Initially it appears that Oxford had reflected the fans’ view and voted against the plan when Darryl Eales told OxVox he opposed it. Later it turned out we had voted for it and that Eales had been outvoted by his board. Oxford are, to date, the only club to have confirmed their support for the move but we’re not a lone wolf here.

The fact that the board outvoted Eales is interesting. He clearly isn’t the benevolent dictator we sometimes perceive him to be, it’s good that there are opinions at board level, if everyone thought the same, then some of its members are redundant. There should be debate, that’s what will make the club a healthy one.

The club broke their silence on Saturday with what I thought was a pretty a cogent argument for voting with the plan. The Trophy is a dying competition, it has no sponsor, falling TV interest, there’s little that attracts the fans and it’s clearly a distraction for players and managers.

Having now been through an entire Trophy campaign, I can confirm from my perspective that excitement rarely gets beyond mild interest, even in the latter stages. As I said after the final against Barnsley, Wembley was like a works day out rather than a milestone in our history. It was nice, but it wasn’t vital.  

Don’t get me wrong; adding Premier League U21 teams to the mix is a terrible idea. I can’t imagine why anyone – media, sponsors or fans – might be attracted by the prospect of Stoke City Under 21s v Rochdale or even a Wembley final featuring West Brom v Southampton juniors. Last year’s FA Youth Cup final between Manchester City and Chelsea had an attendance of 8,500, even the Premier League has only so much appeal.

But, it’s difficult to know what else to do with it and the alternative is probably to abandon the competition altogether. The reality is that there is just too much football, and the trophy itself is being squeezed out. 

A friend of mine’s husband suffered a near-fatal brain injury 6 years ago. He’s been subjected to progressively more radical treatment in an attempt to save and then stabilise him. This idea seems to be along those lines, a terminal tournament being nursed with increasingly radical treatments.

But, like my friend’s husband, who is now in a wheelchair, suffers depression and bouts of extreme anger and is probably going to lose his leg; all the radical treatment can really achieve is to prevent it from dying, not allow it to thrive.

There is the suggestion that this is a Trojan horse strategy to allow these teams into the Football League. If it is, it’s a pretty dumb one, the equivalent of the Greeks climbing out of the horse at the gates of Troy to ring the doorbell. If this is part of a secret strategy then it’s obviously failed; Oxford may legitimately be able to vote for the idea as a test, but knowing the fans’ views, could it now vote for Premier League entry into the Football League?
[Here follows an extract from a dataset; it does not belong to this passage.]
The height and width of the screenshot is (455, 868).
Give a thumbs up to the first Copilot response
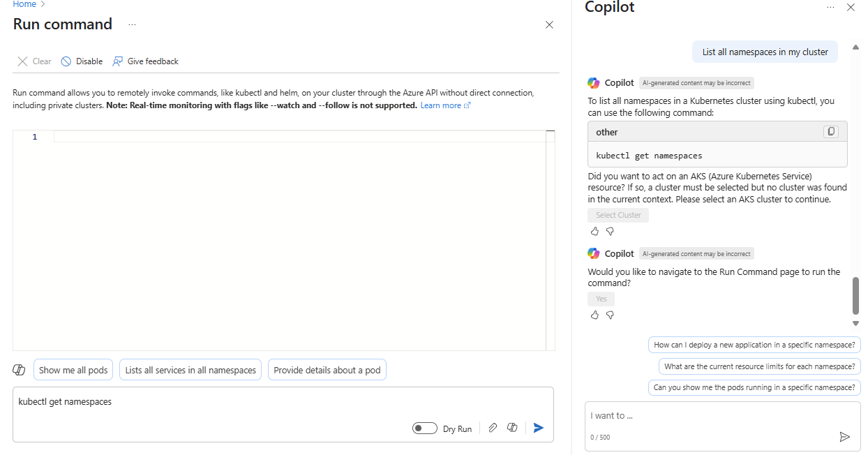pos(594,230)
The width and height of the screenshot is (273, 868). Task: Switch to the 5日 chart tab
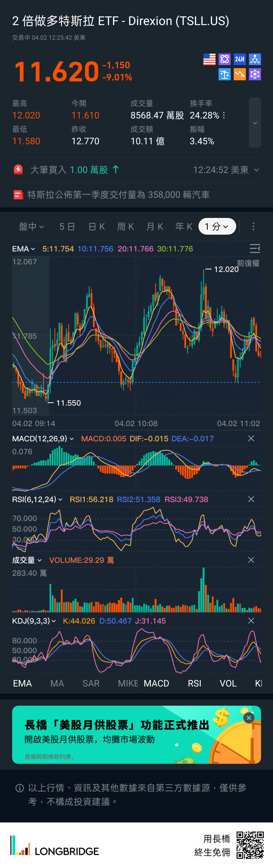coord(67,226)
If it’s a test, then it’s clear that the results are negative, which is good to know, now let’s drown the idea forever.

There’s no doubt the Premier League holds a lot of the cards; they could end loyalty payments, the loan system, promotion and relegation, and throttle coverage of the Football League on Sky and BT. But the answer to those threats is not to become a cheap assimilation, it’s to become something different.

The Premier League is not an English league full of English clubs. Owners, players, managers, and increasingly, fans are not English. I’m no jingoist, I’m fine with it; I quite enjoy the Premier League although I can’t engage with it any deeper than as a form of entertainment.
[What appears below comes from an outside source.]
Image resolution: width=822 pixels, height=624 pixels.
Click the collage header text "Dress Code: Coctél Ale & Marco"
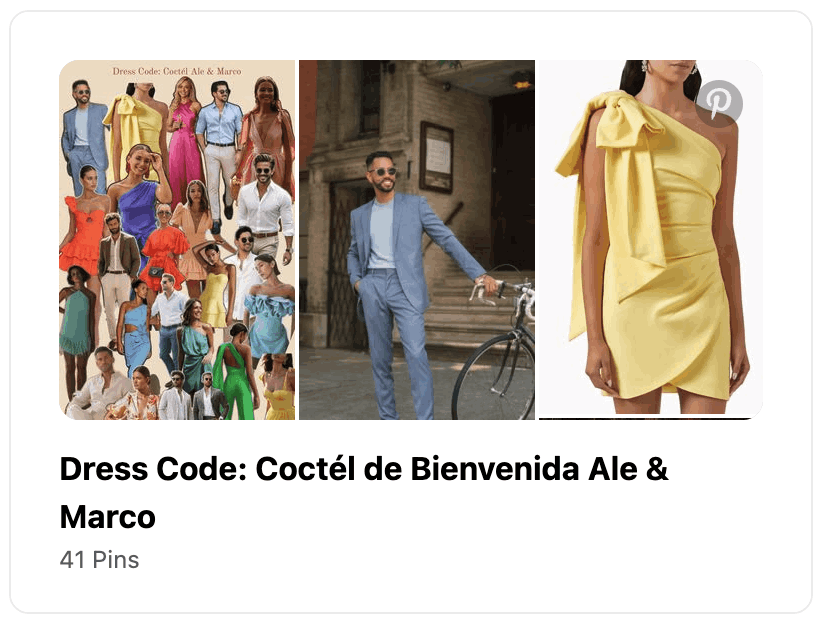(x=177, y=71)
But I like the uniquely English phenomenon of having three professional leagues (four if you add the Conference), I like the fact that five years ago we were in the Conference and next year we could be fighting to be in the Championship. I like that fans of obscure clubs travel up and down the country to support their team. As the Premier League becomes global, the Football League has a great opportunity to build itself as something successful and local; a Costa Coffee to the Premier League's Starbucks.

The Football League will be making a grave mistake if it chooses to suckle on the teat of the Premier League in an attempt to succeed. It has so many assets, the Championship is the fourth best attended league in Europe, it needs to build on what it has rather than assimilate itself to a global phenomenon that doesn’t care about it.


As Tom Peters says, in business you have two options – let’s be different, not cheap.